Understanding the Results

The playground shows per serving nutrition. If you’re eating more or less than one serving, adjust mentally.

The data comes from standard nutrition databases. Individual ingredients vary, so treat numbers as estimates, not medical-grade measurements.


Example: Greek Salad

The Greek Salad includes:

  • Tomatoes, cucumber, onion (vegetables)
  • Feta cheese (dairy)
  • Kalamata olives (fat, sodium)
  • Extra virgin olive oil (fat)
  • Oregano, salt, pepper

Exploration ideas:

ToggleWhat You Learn
Turn off fetaFat and sodium drop significantly
Turn off olive oilFat drops, but you lose the heart-healthy fats
Turn off olivesSodium drops
Turn off all veggiesThe “salad” is mostly fat from cheese, olives, oil

This isn’t about removing ingredients—it’s about seeing the proportions.


Why This Matters

Most people have no idea where their calories come from.

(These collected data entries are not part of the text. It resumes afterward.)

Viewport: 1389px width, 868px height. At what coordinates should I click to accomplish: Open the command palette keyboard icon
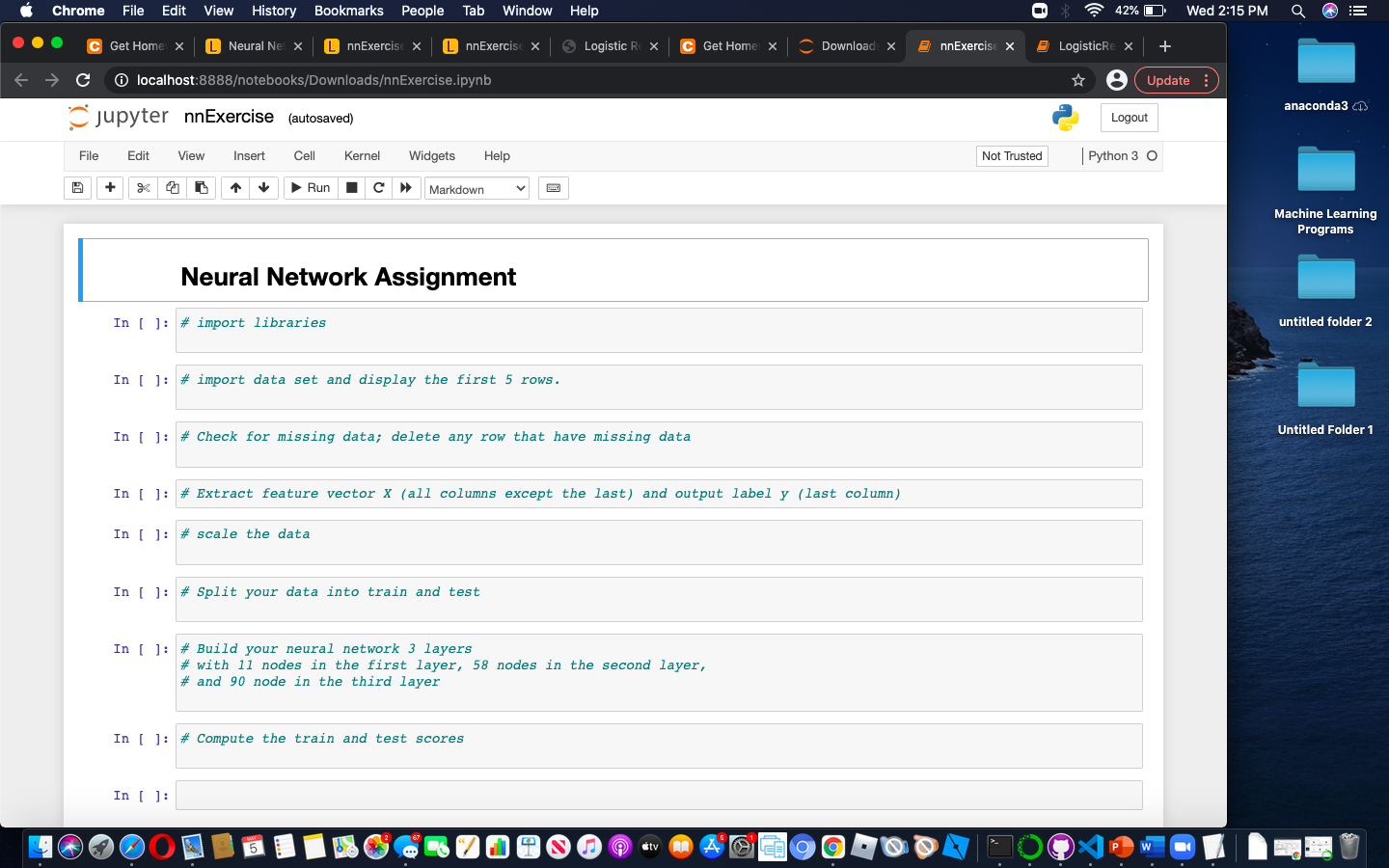553,188

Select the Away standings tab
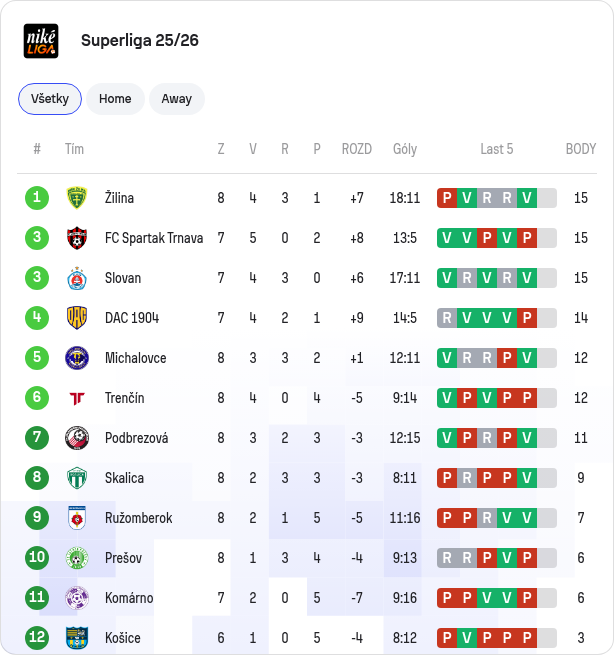[x=177, y=99]
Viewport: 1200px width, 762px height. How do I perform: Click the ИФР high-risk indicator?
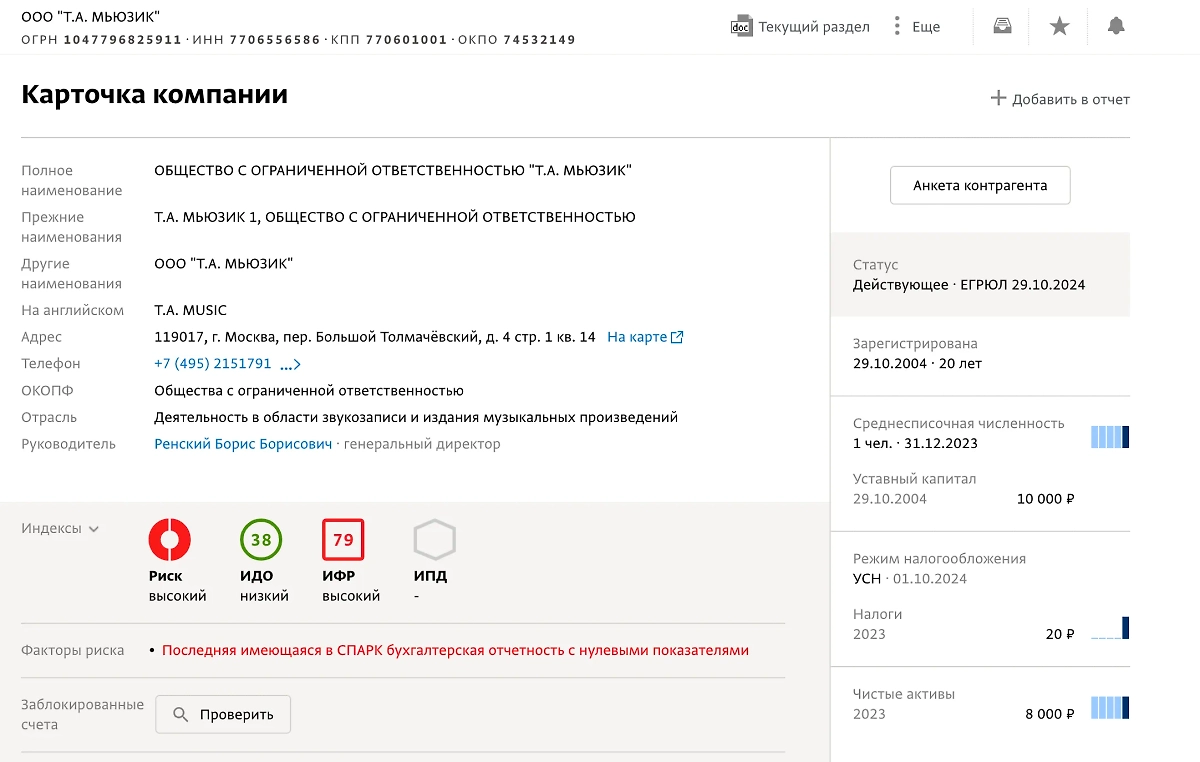[x=343, y=541]
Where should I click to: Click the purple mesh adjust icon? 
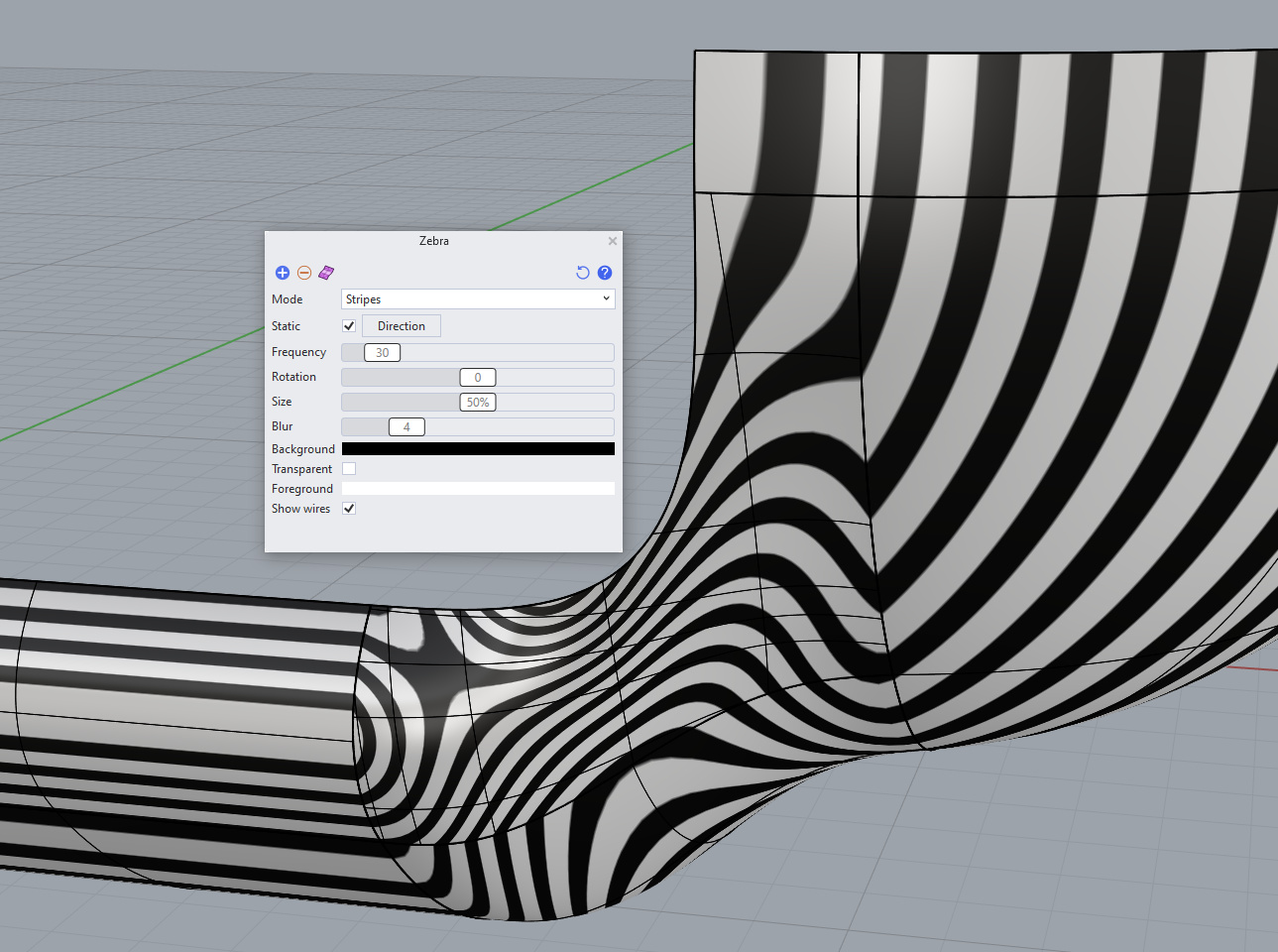tap(326, 273)
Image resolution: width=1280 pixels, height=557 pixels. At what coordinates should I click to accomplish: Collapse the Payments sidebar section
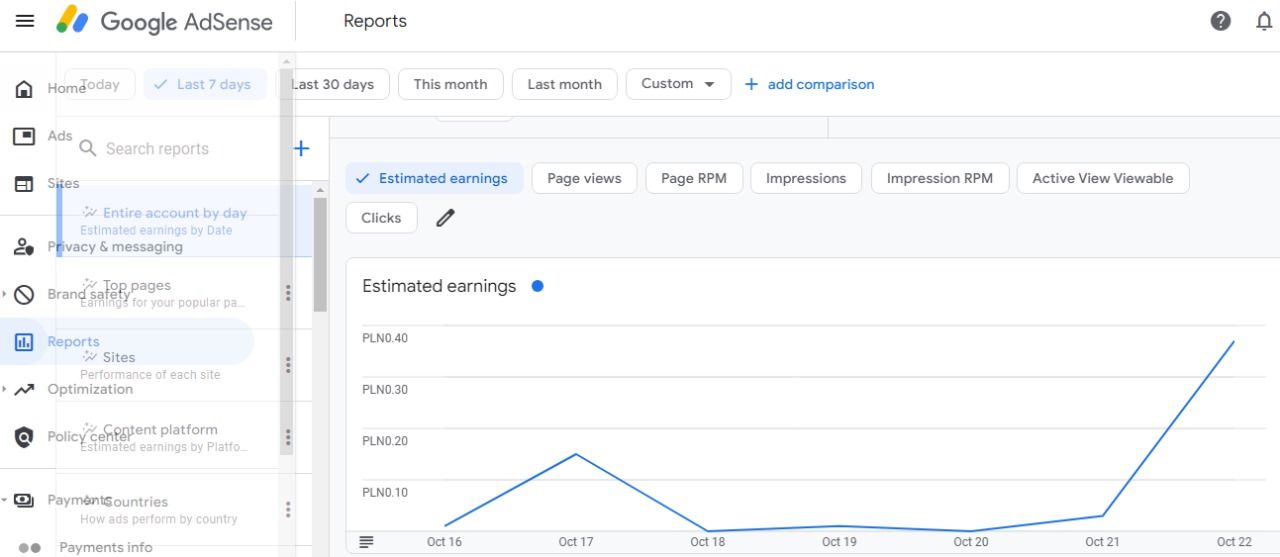[4, 500]
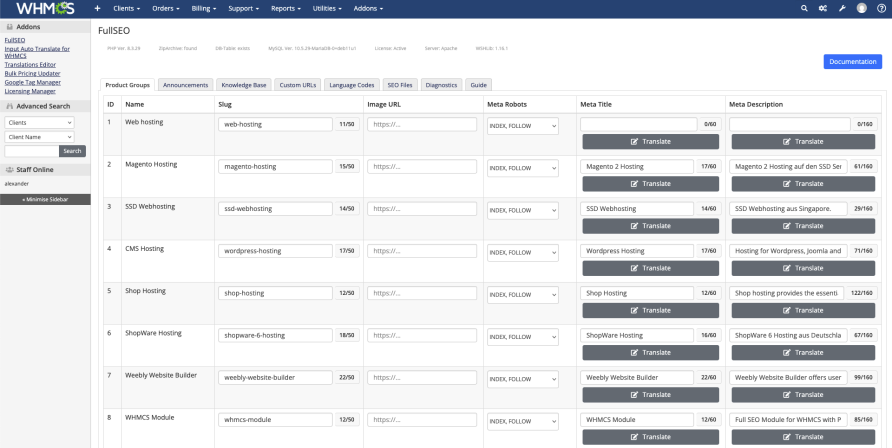892x448 pixels.
Task: Switch to the Knowledge Base tab
Action: [244, 85]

The playground makes it visual and intuitive:

  • Fat isn’t just “fat” — it’s olive oil, cheese, or nuts, each with different context.
  • Protein sources are visible — is it from legumes, dairy, or meat?
  • Carbs are trackable — are they from vegetables, grains, or added sugars?

Understanding this helps you make intentional choices without obsessing.


What the Playground Is NOT

Not a Diet Tool

This isn’t for calorie restriction or macro tracking. It’s educational.

If you find yourself anxiously toggling to minimize calories, step back. That’s not the point.

Not Medical Advice

The numbers are estimates. They don’t account for:

  • Your individual ingredient brands
  • Exact portion sizes
  • Your personal health needs

For medical nutrition advice, consult a registered dietitian.

Not a Guilt Machine

Seeing that your pasta has 400 calories shouldn’t make you feel bad about eating it.

Context matters. 400 calories of homemade pasta with vegetables is a reasonable meal. Use the playground to understand, not judge.


Pro Tips

  1. Compare protein sources. Toggle between recipes to see how legumes, fish, and eggs stack up.

  2. Notice where fiber comes from. Vegetables and legumes carry the fiber; refined grains don’t.

  3. Watch the fat sources. Mediterranean fat is predominantly olive oil—healthy and intentional.

  4. Use it for substitutions. Wondering if swapping feta for goat cheese changes much? Toggle and see.